Um dia, numa aula, comentando os inícios da formação do Brasil, falei da chegada dos portugueses e das transformações na vida dos povos nativos. Depois de um breve debate, ela fez uma incrível síntese sobre o assunto, que professor algum poderia fazer igual. Ela disse:“Então, quer dizer que os portugueses foram uns baita de uns pau no cú, que vieram aqui pra robá”?

Me pergunto se existiria uma explicação melhor para a história do Brasil.

quarta-feira, 4 de janeiro de 2017

DROGAS ESCOLARES


Existe muita discussão na sociedade a respeito do que é considerado droga ou não.

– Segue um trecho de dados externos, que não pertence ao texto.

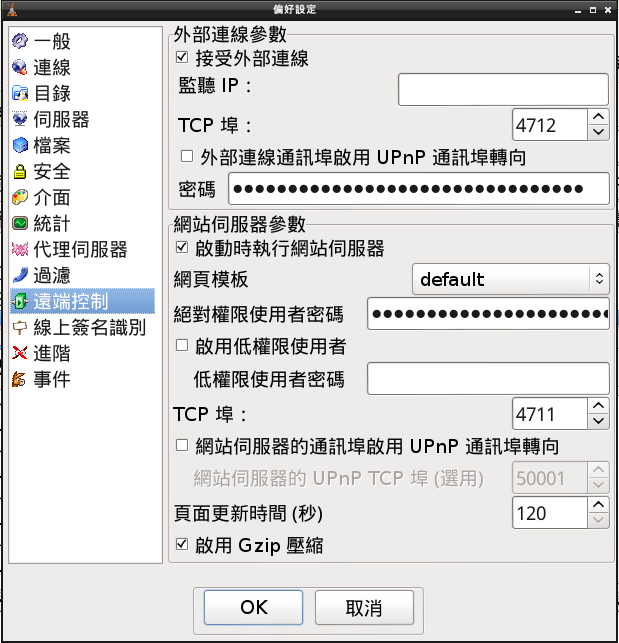Decrease web server TCP port 4711 with down arrow
The width and height of the screenshot is (619, 643).
click(598, 421)
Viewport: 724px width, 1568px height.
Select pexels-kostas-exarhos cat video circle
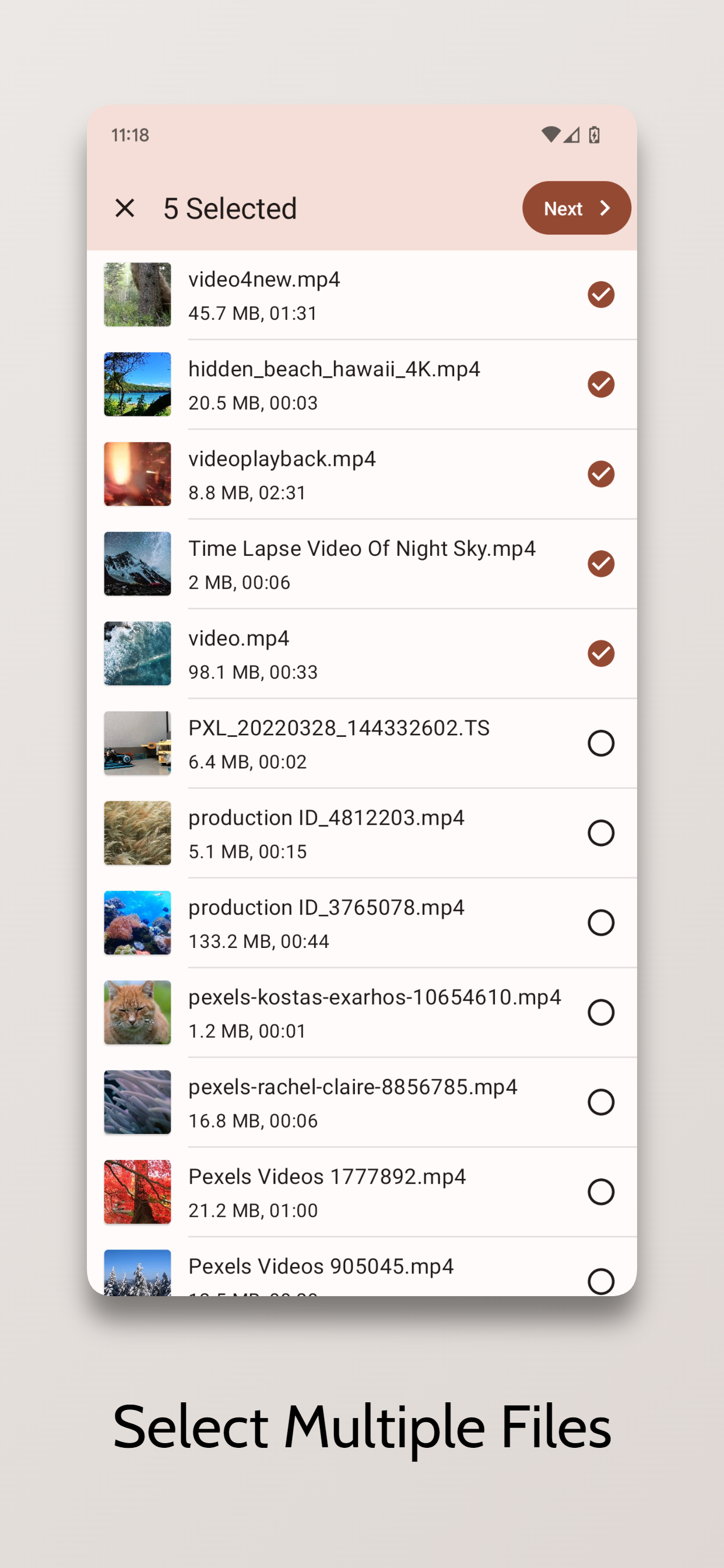[600, 1012]
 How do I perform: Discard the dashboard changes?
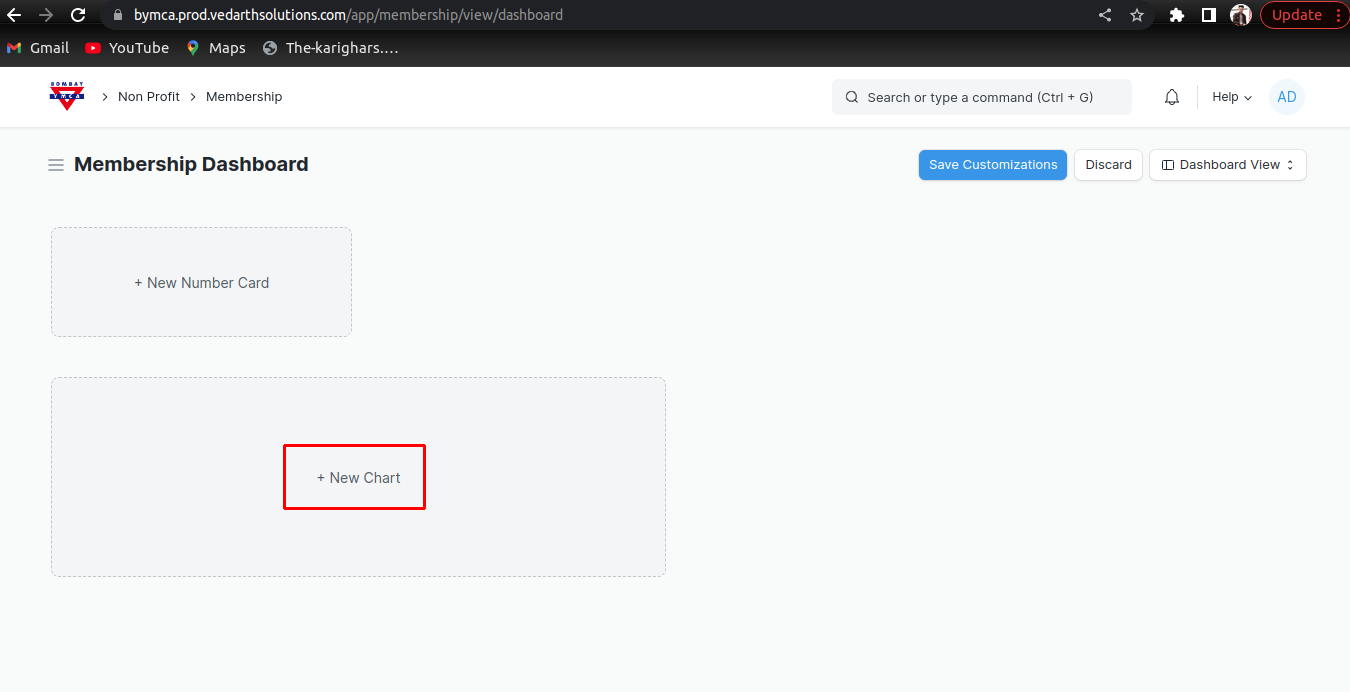1108,165
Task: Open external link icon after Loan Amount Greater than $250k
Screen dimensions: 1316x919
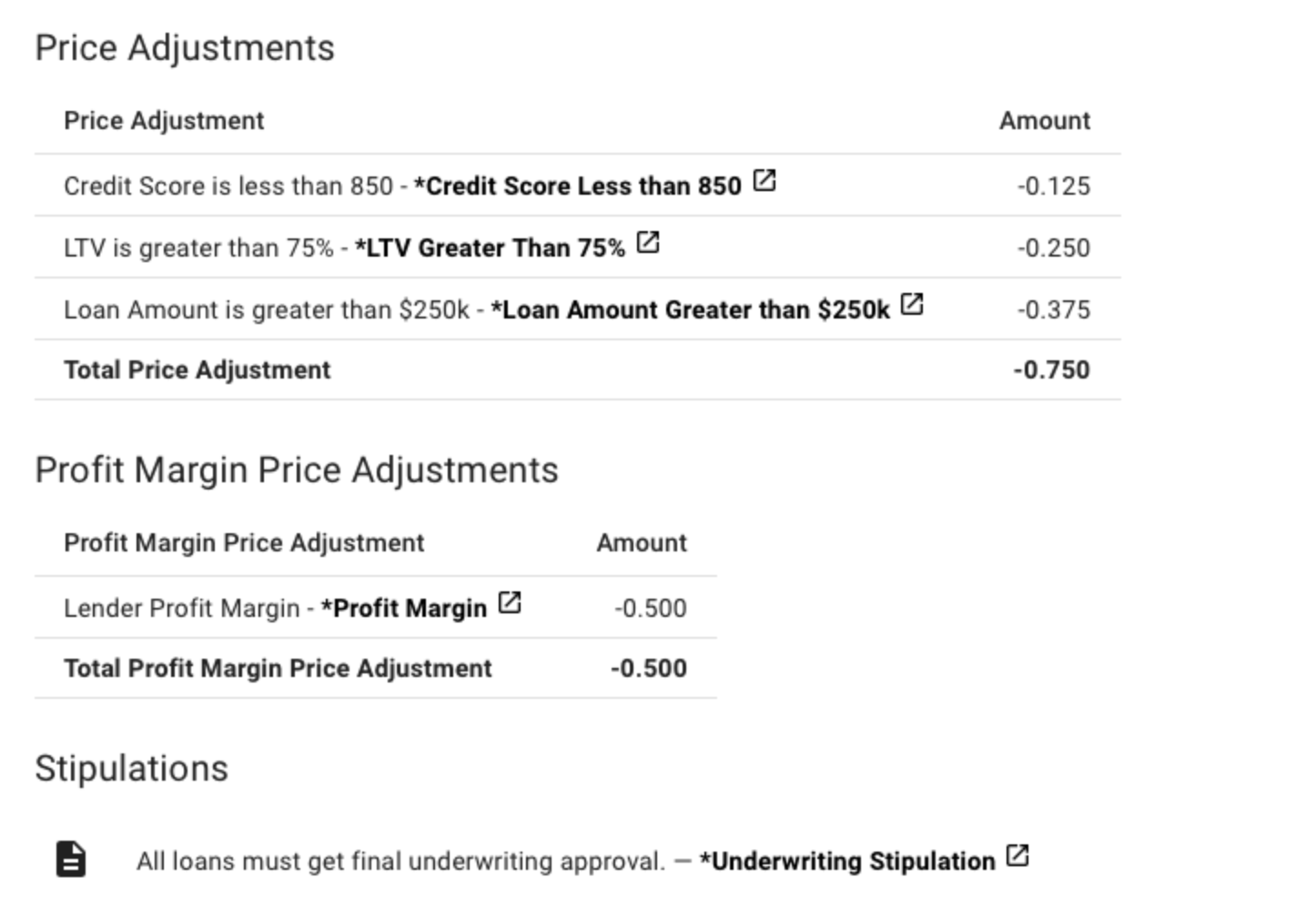Action: click(x=912, y=305)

Fala-se em drogas lícitas e ilícitas. Alguns defendem o uso medicinal de um tipo de droga, enquanto outros são executados ou encarcerados por vender essa mesma droga. O que para alguns representa um veneno, para outros é um santo remédio. Enfim, a discussão é interminável. O ambiente escolar não está de modo algum distante desse debate.
Lembro do Rael. Ele tinha 14 anos e estava no quinto ano do fundamental. Magrelo, boné enterrado na cabeça, olhos esbugalhados. Sempre me fazia a mesma pergunta: “Sôr, posso sair”? Rael não aguentava nem cinco minutos dentro da sala de aula, Para que ele suportasse meio turno, era preciso uma dose cavalar de um remédio de tarja preta, não sei qual. Às vezes, ele vinha à escola sem tomar esse medicamento, provavelmente por descuido da mãe, imagino. Algum médico o havia diagnosticado com algum transtorno psiquiátrico, déficit de atenção, hiperatividade, sei lá, e sem essas boletas era impossível a convivência dele em sociedade. Bom, ao menos nessa sociedade em que vivemos.
Eu não parava de pensar numa coisa quando estava com ele na sala de aula: Que porcaria que não é o sistema escolar, não? Um garoto de 14 anos precisa estar chapado para suportá-lo. Infelizmente, não só os alunos vivem essa realidade. Também muitos docentes lançam mão do uso desses medicamentos para enfrentarem a pesada rotina. São muitos os estudos que abordam esse tema.
Bom, voltando ao Rael, no ano em que trabalhei com ele (o único, graças a Deus), ele era o assunto principal das reuniões do conselho de classe dos professores. Uma dessas reuniões me ficou registrada na memória, pela pouca perspicácia de alguns colegas. Após mais um relato de caso de indisciplina de Rael na hora do recreio, e depois de todos os professores terem comentado diversos episódios do tipo em suas aulas, todos envolvendo ele, alguém levanta o seguinte questionamento: “Será que ele não usa algum tipo de droga”?
"Claro, a mesma que tu"! Foi o que me deu vontade de responder. Mas fiquei bem quieto. Qual seria uma resposta adequada para essa pergunta?